-- Document --
WORTHINGTON -- The Nobles County Planning Commission approved two conditional use permits during its Wednesday night meeting in Worthington, including one for development of a landscape supply business in rural Worthington, and one for the construction of a new hog confinement barn near Rushmore. Both permits will now advance to the Nobles County Board of Commissioners for consideration at their Feb. 8 meeting.

Jessica Behnke's permit request was to operate Rural Rock, Inc., in the southwest quarter of the southeast quarter of Section 16, Lorain Township. Plans are to construct a 60- by 90-foot building on the property to store machinery, with landscape materials to be stored outside.

"We are supplying rock, dirt and other landscaping supplies to general contractors and the general public," Behnke told the planning commission. The business began operating last summer, with plans to expand this year. With the expansion, there will be additional truck traffic on the road, and neighbor Mike Ahlers asked Wednesday night if dust control measures could be considered.

-- Stored data --
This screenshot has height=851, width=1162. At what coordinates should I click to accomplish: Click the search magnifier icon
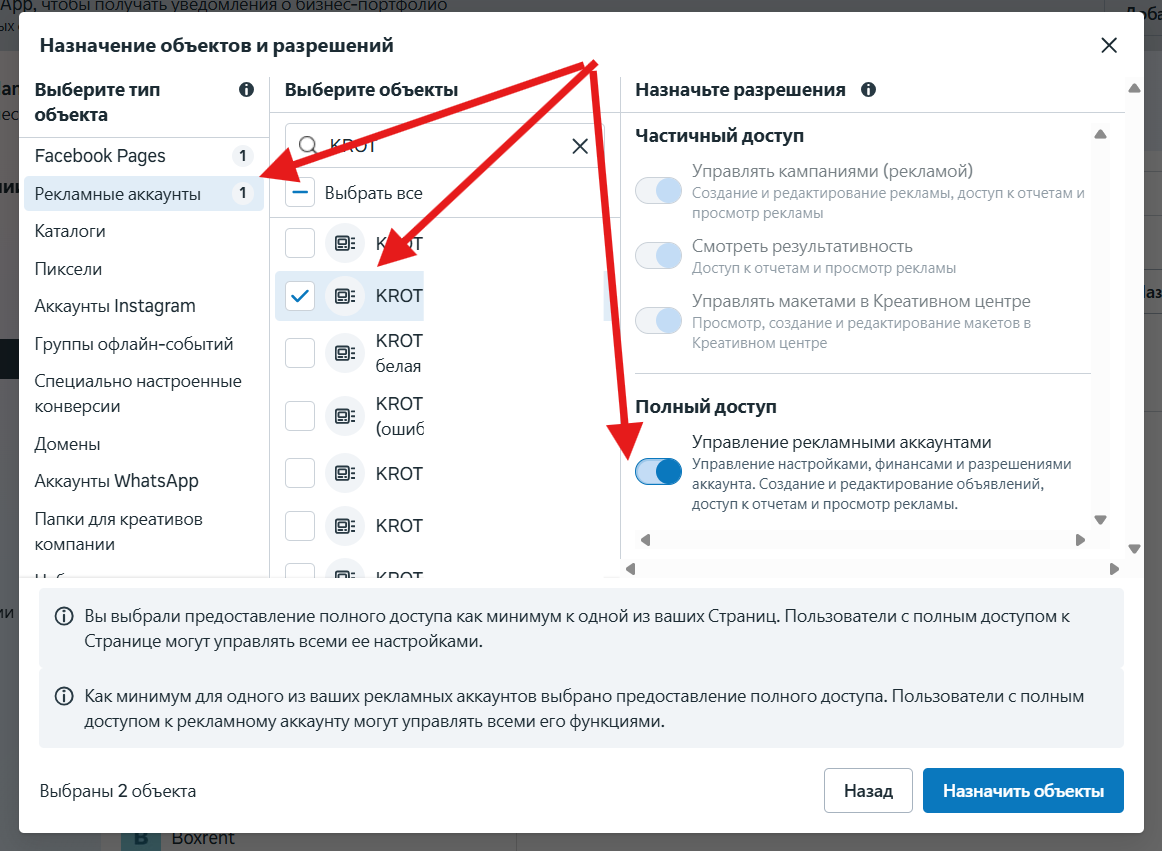[308, 145]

-- What this exercise asks --
#1 Output the passage of the planning commission article from "WORTHINGTON -- The" to "Feb. 8 meeting.", copying it word for word.
#2 Answer these questions using the planning commission article:
(a) At which meeting will the Nobles County Board of Commissioners consider the two permits?
(b) What are the dimensions of the building planned for the landscape supply property?
(c) Who asked whether dust control measures could be considered?
#3 Resume the planning commission article, picking up right after its final sentence.
The listing comes from a source separate from the planning commission article.

-- Answers for this exercise --
#1
WORTHINGTON -- The Nobles County Planning Commission approved two conditional use permits during its Wednesday night meeting in Worthington, including one for development of a landscape supply business in rural Worthington, and one for the construction of a new hog confinement barn near Rushmore. Both permits will now advance to the Nobles County Board of Commissioners for consideration at their Feb. 8 meeting.

#2
(a) Its Feb. 8 meeting
(b) 60 by 90 feet
(c) Neighbor Mike Ahlers

#3
"We'll want to make everyone happy and work with the neighbors," Behnke said.

Planning Commission members approved the request as presented, and wished Behnke well in her new venture.

"I think it's wonderful a young couple wants to get started in business, and this is what we need," said Nobles County Commissioner Diane Thier, who serves as the county's representative on the planning commission.

A conditional use permit requested by Son-D-Farms of Adrian will allow for the construction of a 74- by 142-foot total confinement barn for farrowing pigs in the southeast quarter of the northeast quarter of Section 27, Olney Township. There will not be any change in the number of animal units at the site, as an existing barn will be torn down.

No public comment was given related to the request, and the planning commission approved the permit with several conditions that were set in place in 2002, including that the good neighbor policy be adhered to, that there be an enclosed containment structure for dead animals, that manure be incorporated and that all necessary permits be obtained from the Minnesota Pollution Control Agency.

Wednesday night's meeting also included an update from Mark Koster, Nobles County Environmental Officer, on the success of the Household Hazardous Waste facility; and a report from Alan Langseth, Nobles County Feedlot Officer.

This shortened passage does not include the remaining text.